According to her distraught aunt, Nthabiseng Mashilwane, Portia had been outside and was walking back towards the house on the little path at around 5.45pm.
“That day, it had been raining hard in the afternoon. As she walked back, she must have held onto the steel pole which held up the wire fence around the yard. But there was an uncovered electricity cable hanging around the fence and she fell on her back,” she said.
When neighbours rushed to her assistance, Portia’s mouth was foaming and her right hand still held on to the pole.
The illegally connected electrical cable that led to her death was used by houses near her home.
Since people in the area moved into the RDP houses seven years ago, they have been without an electricity supply. So residents struck a deal with people living at the Nancefield hostels behind their homes to share their electricity, for a minimal fee.

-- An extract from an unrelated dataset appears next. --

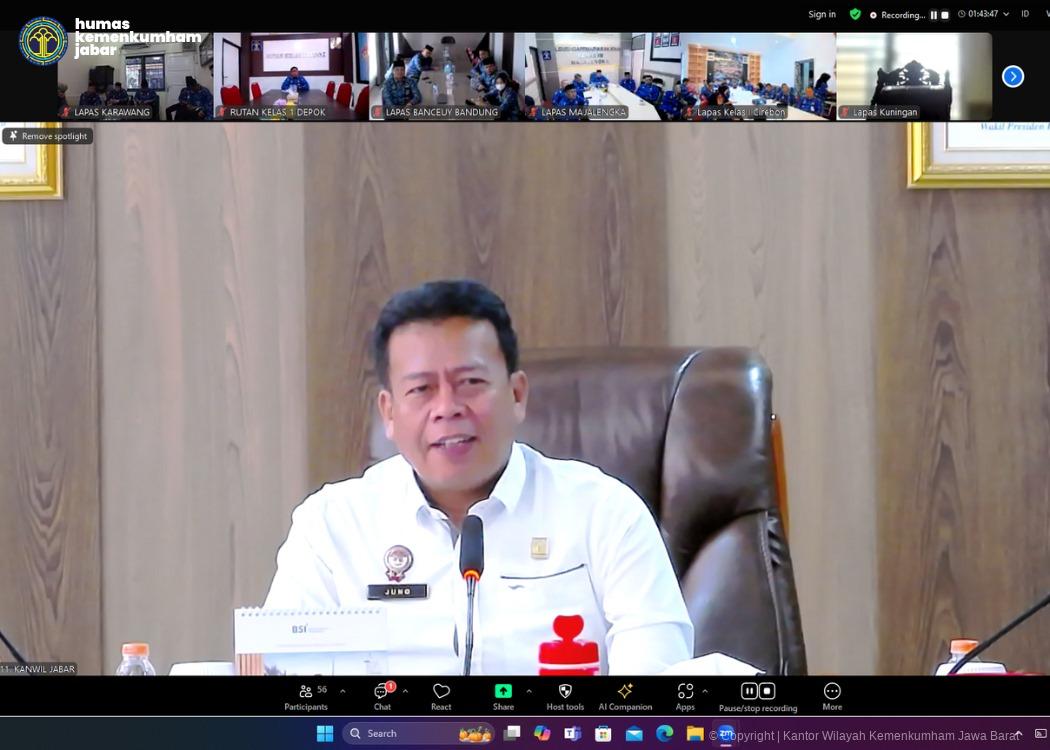1050x750 pixels.
Task: Stop recording in the bottom toolbar
Action: pos(767,691)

Using the illegal electricity connections they get from the hostel is much cheaper than buying paraffin or candles.
“It is painful for us because we were trying to help ourselves, and this happens… Now we have lost a child who won’t come back,” Mashilwane said.
Portia’s ashen-faced mother Lebohang
, who has two younger daughters, said: “We have new electricity poles that were put up last month, but we were promised electricity years ago. Our councillor told us that roads would be built and electricity would be connected, but to this day we still have none of those.
“Sewerage comes in from the back of our yards, we have no fences, so we have to make our own wire fences, and now my child has died because of this.”
Community leader Sam Taraga added: “We’ve been writing letters to the council about us not having electricity supply. We got a response that we would have supply by April, but it’s all happening so slowly.”
Lebohang was deeply moved by Portia’s bread gesture, saying: “Yesterday (Tuesday) we ate the bread she made. And she did it so well, she didn’t put too much or too little of anything. It was perfect.”